Fr, 15. Dezember 2017

Antwort auf Krise

20.07.2015 11:18

Hollande will Regierung und Parlament für Eurozone

"Aus jeder Krise gestärkt hervorgehen": Das ist ein viel zitierter Spruch hochrangiger EU-Politiker, wenn es darum geht, die Stärken der europäischen Gemeinschaft zu beschreiben. Zuletzt wurde dieser Satz vom deutschen Außenminister Frank-Walter Steinmeier nach der Einigung auf ein drittes Hilfsprogramm mit Griechenland ausgesprochen.

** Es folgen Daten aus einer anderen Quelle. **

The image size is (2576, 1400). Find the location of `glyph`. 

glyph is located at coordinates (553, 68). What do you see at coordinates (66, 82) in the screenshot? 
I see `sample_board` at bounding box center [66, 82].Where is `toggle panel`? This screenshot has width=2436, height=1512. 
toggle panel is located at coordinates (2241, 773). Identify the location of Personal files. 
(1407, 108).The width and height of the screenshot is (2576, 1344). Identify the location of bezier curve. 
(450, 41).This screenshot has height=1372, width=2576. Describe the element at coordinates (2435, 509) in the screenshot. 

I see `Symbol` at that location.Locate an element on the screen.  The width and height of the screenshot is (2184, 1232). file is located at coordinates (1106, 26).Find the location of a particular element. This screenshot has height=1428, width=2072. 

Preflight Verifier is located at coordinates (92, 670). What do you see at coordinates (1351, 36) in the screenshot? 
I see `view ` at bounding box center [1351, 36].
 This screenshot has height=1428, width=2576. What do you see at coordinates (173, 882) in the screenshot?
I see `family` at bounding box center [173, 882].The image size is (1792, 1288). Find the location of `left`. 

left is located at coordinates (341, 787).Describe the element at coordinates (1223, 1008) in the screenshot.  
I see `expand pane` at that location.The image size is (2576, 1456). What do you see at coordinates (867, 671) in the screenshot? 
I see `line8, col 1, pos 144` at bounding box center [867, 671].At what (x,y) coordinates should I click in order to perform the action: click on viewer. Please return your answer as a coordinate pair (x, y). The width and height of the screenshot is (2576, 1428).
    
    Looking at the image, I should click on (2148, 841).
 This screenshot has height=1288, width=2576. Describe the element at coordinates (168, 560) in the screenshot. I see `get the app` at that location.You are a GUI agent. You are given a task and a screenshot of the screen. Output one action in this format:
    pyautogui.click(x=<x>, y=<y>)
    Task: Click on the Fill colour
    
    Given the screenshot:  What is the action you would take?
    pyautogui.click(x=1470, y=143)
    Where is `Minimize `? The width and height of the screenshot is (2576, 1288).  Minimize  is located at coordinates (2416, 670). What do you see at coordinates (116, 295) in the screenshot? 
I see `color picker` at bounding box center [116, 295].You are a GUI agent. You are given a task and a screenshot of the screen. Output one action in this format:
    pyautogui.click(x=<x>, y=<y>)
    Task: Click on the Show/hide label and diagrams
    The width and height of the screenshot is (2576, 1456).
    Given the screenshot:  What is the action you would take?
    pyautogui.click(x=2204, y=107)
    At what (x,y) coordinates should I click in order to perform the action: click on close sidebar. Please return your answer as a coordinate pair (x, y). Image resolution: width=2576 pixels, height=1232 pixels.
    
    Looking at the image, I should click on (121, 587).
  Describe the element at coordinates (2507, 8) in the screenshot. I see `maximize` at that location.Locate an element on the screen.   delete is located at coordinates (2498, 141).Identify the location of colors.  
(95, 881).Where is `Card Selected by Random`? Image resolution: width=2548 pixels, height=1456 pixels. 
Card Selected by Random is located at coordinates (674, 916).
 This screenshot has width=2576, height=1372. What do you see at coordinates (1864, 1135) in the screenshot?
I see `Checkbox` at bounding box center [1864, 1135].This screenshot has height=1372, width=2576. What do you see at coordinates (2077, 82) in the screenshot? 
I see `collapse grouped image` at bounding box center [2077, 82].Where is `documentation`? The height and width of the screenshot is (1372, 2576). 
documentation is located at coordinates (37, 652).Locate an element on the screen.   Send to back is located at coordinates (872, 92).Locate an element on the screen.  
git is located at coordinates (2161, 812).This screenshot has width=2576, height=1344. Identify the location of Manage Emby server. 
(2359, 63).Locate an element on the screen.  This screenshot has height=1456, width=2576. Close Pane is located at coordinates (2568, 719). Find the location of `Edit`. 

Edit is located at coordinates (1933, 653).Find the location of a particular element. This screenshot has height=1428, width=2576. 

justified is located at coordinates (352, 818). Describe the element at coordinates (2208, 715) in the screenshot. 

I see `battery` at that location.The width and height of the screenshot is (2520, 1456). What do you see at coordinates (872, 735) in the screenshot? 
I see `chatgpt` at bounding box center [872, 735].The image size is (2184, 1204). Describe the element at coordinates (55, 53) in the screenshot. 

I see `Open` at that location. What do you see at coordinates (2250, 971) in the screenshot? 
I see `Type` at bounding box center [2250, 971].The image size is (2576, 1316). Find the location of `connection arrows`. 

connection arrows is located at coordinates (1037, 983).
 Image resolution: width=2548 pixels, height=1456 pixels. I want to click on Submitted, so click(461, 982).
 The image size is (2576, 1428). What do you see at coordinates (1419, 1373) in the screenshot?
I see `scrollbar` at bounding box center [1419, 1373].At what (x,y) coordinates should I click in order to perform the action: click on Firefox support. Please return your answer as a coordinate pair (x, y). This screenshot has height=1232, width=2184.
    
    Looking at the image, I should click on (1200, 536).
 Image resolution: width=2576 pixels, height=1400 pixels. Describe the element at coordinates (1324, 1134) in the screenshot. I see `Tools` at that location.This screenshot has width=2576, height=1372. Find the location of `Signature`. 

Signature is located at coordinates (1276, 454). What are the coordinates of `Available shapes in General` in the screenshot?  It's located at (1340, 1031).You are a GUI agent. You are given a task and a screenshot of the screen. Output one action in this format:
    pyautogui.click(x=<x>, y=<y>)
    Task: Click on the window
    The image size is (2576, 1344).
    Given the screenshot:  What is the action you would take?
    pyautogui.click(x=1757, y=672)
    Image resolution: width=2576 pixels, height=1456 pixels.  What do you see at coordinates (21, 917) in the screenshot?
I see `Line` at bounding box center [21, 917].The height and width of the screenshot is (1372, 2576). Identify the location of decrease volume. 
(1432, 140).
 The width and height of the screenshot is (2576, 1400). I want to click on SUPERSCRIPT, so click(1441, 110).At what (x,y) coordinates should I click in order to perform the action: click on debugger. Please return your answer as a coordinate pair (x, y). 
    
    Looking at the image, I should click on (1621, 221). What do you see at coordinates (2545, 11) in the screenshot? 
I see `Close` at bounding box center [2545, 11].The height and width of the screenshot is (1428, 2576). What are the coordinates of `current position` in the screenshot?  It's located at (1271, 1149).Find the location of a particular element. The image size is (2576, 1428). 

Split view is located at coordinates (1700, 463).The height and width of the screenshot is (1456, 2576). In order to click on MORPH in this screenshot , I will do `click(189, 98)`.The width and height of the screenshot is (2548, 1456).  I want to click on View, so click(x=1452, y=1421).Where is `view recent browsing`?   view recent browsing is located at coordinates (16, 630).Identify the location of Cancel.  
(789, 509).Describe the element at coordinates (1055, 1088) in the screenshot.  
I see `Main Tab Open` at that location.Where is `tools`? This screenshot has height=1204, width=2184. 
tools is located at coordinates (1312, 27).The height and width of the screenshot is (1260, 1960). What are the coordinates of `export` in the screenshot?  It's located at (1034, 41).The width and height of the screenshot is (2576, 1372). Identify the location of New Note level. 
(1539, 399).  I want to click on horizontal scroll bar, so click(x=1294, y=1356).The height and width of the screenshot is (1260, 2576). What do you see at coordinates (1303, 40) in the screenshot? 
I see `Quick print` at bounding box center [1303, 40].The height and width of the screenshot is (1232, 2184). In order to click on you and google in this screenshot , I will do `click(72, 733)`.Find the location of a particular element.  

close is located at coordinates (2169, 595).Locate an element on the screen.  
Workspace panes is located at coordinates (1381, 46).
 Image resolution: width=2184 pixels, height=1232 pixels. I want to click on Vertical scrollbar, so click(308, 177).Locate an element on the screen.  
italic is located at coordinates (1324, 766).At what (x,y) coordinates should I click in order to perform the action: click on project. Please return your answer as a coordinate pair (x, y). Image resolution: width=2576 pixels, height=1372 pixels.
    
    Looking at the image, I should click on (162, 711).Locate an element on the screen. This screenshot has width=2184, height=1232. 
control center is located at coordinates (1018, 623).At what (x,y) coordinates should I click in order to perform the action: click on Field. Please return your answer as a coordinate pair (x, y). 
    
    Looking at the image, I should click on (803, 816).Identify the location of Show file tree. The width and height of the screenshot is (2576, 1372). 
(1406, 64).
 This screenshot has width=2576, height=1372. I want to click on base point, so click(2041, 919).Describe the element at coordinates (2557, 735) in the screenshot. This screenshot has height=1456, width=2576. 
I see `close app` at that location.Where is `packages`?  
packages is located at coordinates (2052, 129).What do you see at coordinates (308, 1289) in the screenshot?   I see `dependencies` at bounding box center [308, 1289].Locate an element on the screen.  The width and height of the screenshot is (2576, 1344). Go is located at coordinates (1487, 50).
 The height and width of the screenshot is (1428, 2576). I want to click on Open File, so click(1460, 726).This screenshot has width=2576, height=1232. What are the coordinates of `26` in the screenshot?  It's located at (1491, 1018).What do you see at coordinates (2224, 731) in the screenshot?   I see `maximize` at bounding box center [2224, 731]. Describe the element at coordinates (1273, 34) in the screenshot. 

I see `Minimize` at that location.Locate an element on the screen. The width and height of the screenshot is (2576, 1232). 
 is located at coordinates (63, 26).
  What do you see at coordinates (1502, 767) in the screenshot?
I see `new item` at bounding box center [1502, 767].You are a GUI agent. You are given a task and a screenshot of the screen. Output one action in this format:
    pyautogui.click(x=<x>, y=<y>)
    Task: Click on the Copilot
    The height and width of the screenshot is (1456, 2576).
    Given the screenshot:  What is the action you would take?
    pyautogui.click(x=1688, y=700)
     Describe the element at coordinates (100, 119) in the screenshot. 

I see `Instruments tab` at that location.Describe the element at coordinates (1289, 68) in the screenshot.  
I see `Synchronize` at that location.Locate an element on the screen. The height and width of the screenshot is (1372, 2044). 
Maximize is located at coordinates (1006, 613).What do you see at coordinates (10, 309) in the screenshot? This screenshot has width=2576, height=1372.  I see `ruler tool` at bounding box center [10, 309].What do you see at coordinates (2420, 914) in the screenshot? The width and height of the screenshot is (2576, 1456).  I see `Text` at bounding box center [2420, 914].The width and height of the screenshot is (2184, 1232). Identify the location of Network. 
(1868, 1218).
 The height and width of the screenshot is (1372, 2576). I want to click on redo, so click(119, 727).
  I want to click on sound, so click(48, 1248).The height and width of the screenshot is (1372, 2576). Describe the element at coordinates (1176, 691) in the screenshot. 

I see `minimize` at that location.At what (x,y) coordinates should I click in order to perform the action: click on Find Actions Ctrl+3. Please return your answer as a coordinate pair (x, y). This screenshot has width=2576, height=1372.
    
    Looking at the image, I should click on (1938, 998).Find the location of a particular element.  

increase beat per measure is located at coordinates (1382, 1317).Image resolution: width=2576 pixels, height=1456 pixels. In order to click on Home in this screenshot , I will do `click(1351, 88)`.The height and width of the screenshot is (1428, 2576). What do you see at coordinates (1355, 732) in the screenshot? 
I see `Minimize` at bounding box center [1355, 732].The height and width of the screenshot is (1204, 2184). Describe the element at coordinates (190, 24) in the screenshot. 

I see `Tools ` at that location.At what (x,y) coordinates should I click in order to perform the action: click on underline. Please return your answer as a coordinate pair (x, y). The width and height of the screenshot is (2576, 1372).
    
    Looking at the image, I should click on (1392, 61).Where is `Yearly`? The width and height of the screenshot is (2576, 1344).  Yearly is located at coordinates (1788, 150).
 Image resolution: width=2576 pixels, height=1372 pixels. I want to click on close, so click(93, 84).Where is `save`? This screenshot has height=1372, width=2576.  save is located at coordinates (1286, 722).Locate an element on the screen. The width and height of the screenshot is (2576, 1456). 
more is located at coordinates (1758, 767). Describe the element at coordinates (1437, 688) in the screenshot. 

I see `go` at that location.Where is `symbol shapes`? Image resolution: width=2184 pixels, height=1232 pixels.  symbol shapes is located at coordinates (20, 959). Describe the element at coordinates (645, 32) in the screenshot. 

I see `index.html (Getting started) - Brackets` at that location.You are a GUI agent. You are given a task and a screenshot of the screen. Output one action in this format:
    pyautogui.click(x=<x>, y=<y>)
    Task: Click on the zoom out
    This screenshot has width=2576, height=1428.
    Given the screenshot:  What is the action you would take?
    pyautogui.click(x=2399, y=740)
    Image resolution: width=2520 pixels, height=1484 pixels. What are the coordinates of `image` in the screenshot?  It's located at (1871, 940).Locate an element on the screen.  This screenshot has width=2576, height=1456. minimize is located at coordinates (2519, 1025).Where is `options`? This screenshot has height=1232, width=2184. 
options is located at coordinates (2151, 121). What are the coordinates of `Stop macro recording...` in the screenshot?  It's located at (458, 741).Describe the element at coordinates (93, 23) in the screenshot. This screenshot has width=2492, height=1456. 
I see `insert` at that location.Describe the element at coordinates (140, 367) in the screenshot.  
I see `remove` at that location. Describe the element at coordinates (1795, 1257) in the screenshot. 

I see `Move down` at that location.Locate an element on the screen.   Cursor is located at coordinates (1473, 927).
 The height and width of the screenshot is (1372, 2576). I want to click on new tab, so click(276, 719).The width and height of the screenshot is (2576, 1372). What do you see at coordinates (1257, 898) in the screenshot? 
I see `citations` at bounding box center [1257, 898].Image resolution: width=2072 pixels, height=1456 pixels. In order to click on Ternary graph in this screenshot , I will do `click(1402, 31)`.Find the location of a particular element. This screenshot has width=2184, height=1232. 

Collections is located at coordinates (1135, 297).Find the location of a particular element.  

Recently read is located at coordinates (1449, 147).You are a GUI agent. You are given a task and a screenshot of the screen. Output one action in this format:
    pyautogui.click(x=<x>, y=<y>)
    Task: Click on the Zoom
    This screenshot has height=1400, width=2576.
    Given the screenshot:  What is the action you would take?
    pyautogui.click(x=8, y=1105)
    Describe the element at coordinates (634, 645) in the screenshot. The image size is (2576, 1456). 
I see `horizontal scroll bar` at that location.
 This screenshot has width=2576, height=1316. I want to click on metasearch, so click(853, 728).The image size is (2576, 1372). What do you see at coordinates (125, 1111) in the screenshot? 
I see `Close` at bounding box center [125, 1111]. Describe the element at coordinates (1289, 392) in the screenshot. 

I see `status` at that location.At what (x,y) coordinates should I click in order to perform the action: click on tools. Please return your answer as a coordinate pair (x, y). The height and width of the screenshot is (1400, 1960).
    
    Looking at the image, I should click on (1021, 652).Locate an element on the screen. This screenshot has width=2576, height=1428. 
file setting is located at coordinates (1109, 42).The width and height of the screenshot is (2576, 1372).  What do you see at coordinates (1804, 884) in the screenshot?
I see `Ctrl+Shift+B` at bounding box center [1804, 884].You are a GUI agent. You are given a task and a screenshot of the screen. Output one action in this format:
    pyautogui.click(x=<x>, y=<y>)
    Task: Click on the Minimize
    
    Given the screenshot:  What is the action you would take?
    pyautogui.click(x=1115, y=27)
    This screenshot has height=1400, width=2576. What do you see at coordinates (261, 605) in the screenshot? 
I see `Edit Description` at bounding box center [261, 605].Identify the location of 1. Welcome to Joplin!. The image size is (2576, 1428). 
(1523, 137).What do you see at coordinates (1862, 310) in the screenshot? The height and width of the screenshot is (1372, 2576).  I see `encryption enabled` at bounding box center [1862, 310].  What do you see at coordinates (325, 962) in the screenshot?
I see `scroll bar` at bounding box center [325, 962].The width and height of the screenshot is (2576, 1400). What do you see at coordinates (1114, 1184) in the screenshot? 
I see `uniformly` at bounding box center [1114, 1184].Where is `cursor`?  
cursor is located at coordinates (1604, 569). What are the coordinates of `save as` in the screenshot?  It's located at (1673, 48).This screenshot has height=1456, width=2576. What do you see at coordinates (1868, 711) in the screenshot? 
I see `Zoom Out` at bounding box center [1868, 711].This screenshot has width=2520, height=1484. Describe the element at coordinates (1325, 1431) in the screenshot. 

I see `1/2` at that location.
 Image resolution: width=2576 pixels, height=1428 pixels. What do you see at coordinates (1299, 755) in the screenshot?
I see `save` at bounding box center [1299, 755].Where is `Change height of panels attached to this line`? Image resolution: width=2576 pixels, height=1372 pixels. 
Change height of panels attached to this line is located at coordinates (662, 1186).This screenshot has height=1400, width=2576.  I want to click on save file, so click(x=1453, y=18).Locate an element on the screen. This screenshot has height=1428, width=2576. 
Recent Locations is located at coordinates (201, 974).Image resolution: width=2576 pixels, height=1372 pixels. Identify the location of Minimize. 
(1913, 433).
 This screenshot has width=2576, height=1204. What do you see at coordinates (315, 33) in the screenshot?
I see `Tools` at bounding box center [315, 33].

Welche Lehren man aus der Schuldenkrise ziehen sollte, hat am Sonntag Frankreichs Staatspräsident Francois Hollande auf den Punkt gebracht: Die Eurozone brauche eine gemeinsame Regierung und ein Parlament, damit alle Entscheidungen auch demokratisch legitimiert werden.

Anlässlich des 90. Geburtstags von Jacques Delors, dem ehemaligen EU-Kommissionspräsident und einem der "Väter der europäischen Einigung", schrieb Hollande am Sonntag in einem Gastkommentar für die Zeitung "Journal du Dimanche", dass die EU "eine stärkere gemeinsame Basis" benötige. Der Staatschef sprach sich dafür aus, die Idee Delors' für eine Regierung der Eurozone aufzugreifen, gekoppelt mit einem spezifischen Haushalt und einem Parlament für die demokratische Kontrolle. Hollande hatte bereits am Dienstag angekündigt, dass er seine Vorschläge für eine "europäische Wirtschaftsregierung" in Abstimmung mit der deutschen Bundesregierung vorantreiben wolle.

"Was uns bedroht, ist ein Mangel an Europa"
"Was uns bedroht, ist nicht ein Mehr an Europa, sondern vielmehr ein Mangel an Europa", betonte Hollande und begründete sein Zukunftsprojekt damit, dass sich die EU-Institutionen in den vergangenen Jahrzehnten zunehmend von der Bevölkerung bzw. von den nationalen Parlamenten entfernt hätten. Um diesen systemischen Fehler zu korrigieren, bedürfe es eben einiger intensiver Reformen auf Ebene der Staatengemeinschaft. In diesem Zusammenhang plädierte der französische Staatschef nicht nur für eine größere Harmonisierung der Fiskal- und Wirtschaftspolitik, sondern auch der Sozialsysteme der EU-Staaten. Hollande warnte auch vor dem Aufkommen neuer nationalistischer Bewegungen, die Angst verbreiten würden und alles Heil im Aufziehen "neuer Mauern und Zäune" sähen bzw. Europa spalten möchten.

Sarkozy: "Brauchen kein weiteres Parlament"
In den Reihen der konservativen Opposition fielen die Vorschläge Hollandes auf keinen fruchtbaren Boden. Vielmehr erntete der Sozialist von seinem Amtsvorgänger Nicolas Sarkozy heftige Kritik. "Ich glaube, wir brauchen kein weiteres Parlament. Wir müssen uns enger miteinander abstimmen und eine französische Wirtschaftspolitik betreiben, die eben kein Widerspruch zur Eurozone ist", so Sarkozy während einer Parteiveranstaltung in Nizza. Der Mitte-rechts-Politiker wird als Spitzenkandidat der Union für eine Volksbewegung (UMP) für die Präsidentschaftswahl 2017 gehandelt.

Paris gegen "'Grexit' auf Zeit"
Hollandes Finanzminister Michel Sapin erteilte unterdessen dem Vorschlag seines deutschen Kollegen Wolfgang Schäuble über einen vorübergehenden Austritt Griechenlands aus der Eurozone eine Absage. Der griechischen Zeitung "To Vima" sagte er: "Entweder Verbleib im Euro oder Ausstieg." Einen vorübergehenden "Grexit" könne es nicht geben, andernfalls werde die gesamte Währungsunion infrage gestellt.